La perra de la hija de la china lo ha vuelto a hacer. Por cuarta semana consecutiva ha conseguido despertarme a las ocho dando portazos en sábado. Ya me conozco esta canción. Ahora vendrán los gritos. Después del segundo portazo cuento los segundos: …. ocho, nueve y diez … el grito desgarrador rompe el silencio de la noche aún no acabada. Una onda de odio tan primitivo y profundo que podría convertir en fuego el agua que está sobre la mesilla de noche me recorre de arriba a abajo. Se me ocurren muchas permutaciones para explicar lo que siento: la perra de la china, la hija de la puta que la parió, la concha de su madre, la china de la puta de abajo. Es sólo odio, lo sé, pero es un sentimiento tan primitivo y poderoso que a duras penas puedes controlarlo.

… Ha pasado una semana … Es sábado. Amaneció no hace mucho. Mi cerebro ha decidido hacer sus deberes y prepararse para el evento del día. Son las 7.59 de la mañana y abro los ojos. Hoy no me sacará de mis sueños, hoy no me pondrá el alma en vilo, hoy no me pillará desprevenido. Dan las ocho y no pasa nada. Me quedo en la cama, tumbado unos segundos, preparado para el golpe. No siento nada. En una casa de madera debería notar los pasos de la puta chiquilla correteando por la casa pero hoy no se oye nada.Quizás porque se acostó tarde. Quizás porque está cansada. Quizás. Quizás. El odio que me ha despertado privándome de sueños tan hermosos clama venganza. Me levanto y corro hacia la puerta. La abro, respiro hondo y la lanzo de vuelta a su sitio. Todo en la casa tiembla. Los vasos y platos que descansaban en el fregadero saltan y hacen ruido al caer. Un grupo de papeles a los que cogió desprevenidos salen despedidos. La bandera española que adorna mi salón se agita salvajemente. Dejo pasar unos segundos y vuelvo a abrir la puerta. Esta vez cojo carrerilla y doy un portazo aún mayor. Por un instante parece como si la estructura de la casa no fuera a aguantar. Aquello es un pandemonio. Un ruido infernal ha rasgado el silencio. Pude oír como la puerta cortó el aire antes de golpear. Oigo ruidos abajo. Ya se han despertado. Abro la puerta por tercera vez y después de una enorme inspiración lanzo un grito espantoso. El sonido corre por las escaleras hacia sus destinatarias. Un ruido gutural y horripilante. Antes de que se me acabe el aire formo las palabras que sellan mi mensaje: mira lo que ha hecho la perra de tu hija. Cierro la puerta y me vuelvo a la cama, a dormir, más a gusto que un arbusto.

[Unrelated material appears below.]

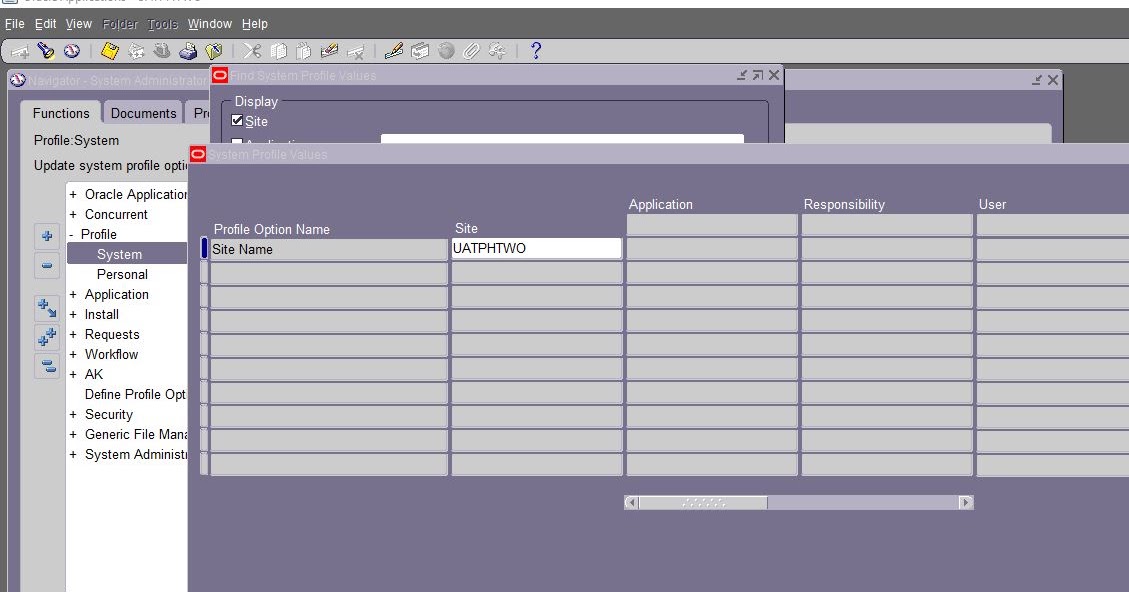This screenshot has height=592, width=1129.
Task: Expand the Security tree node
Action: coord(71,414)
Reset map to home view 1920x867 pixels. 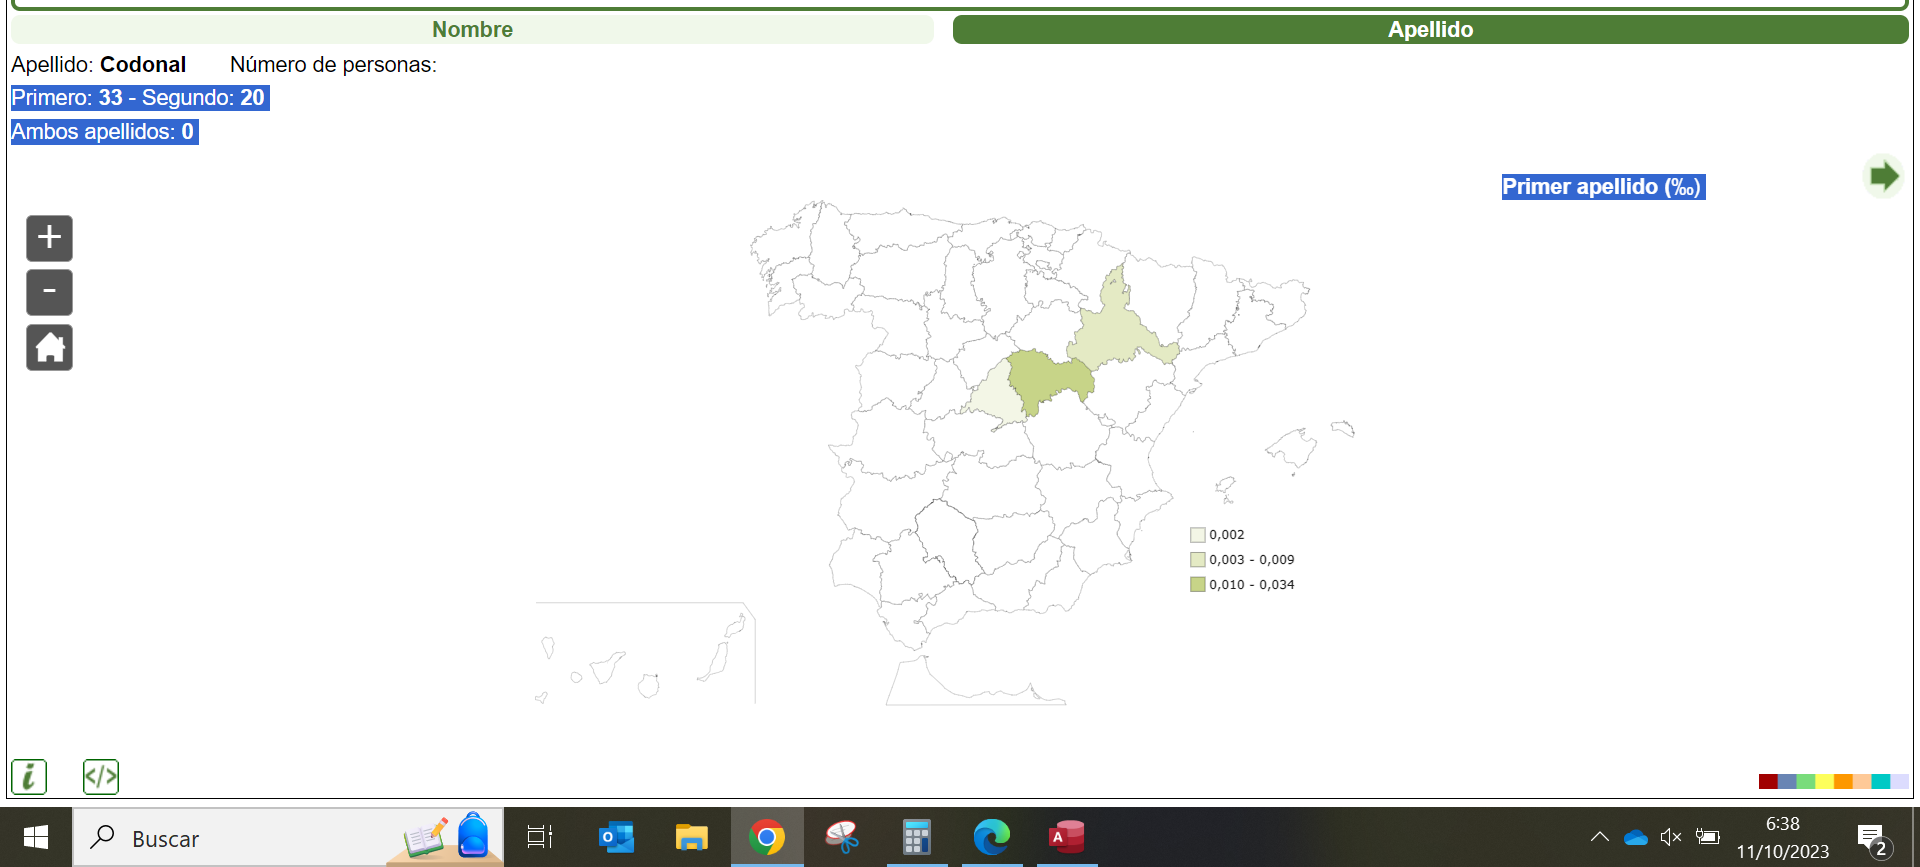click(x=49, y=348)
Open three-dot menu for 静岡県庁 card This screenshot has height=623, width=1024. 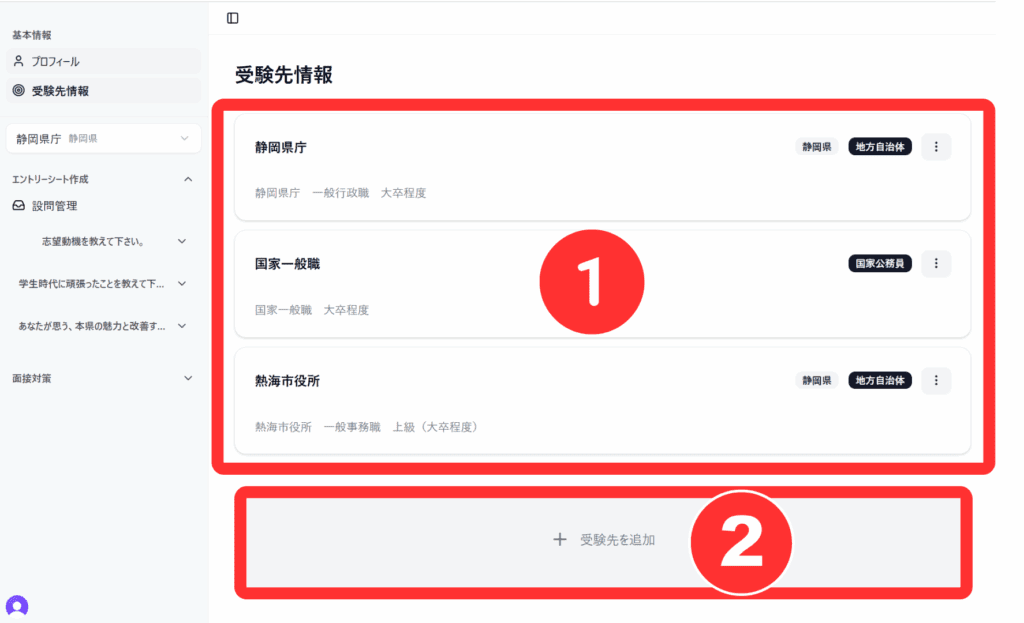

2 respuestas a “La perra de tu hija”

  1. Kike, tú sabes que yo a tí también te aprecio una jartaá ;-). Esta la escribí de un tirón y después de llegar a casa con el cerebro frito. A ver cuando se inventan los teclados para ducha o las grabadoras de voz que aguanten de todo, que se me ocurrió una idea genial en la ducha y ya no me acuerdo y con lo escaso que ando de ideas últimamente, como para ir perdiéndolas por ahí. Y que sepas que he dejado de hablar de la nieve por tu insistencia, que yo tenía pensado seguir en plan empalagoso y jelou kiti total hasta mayo o junio.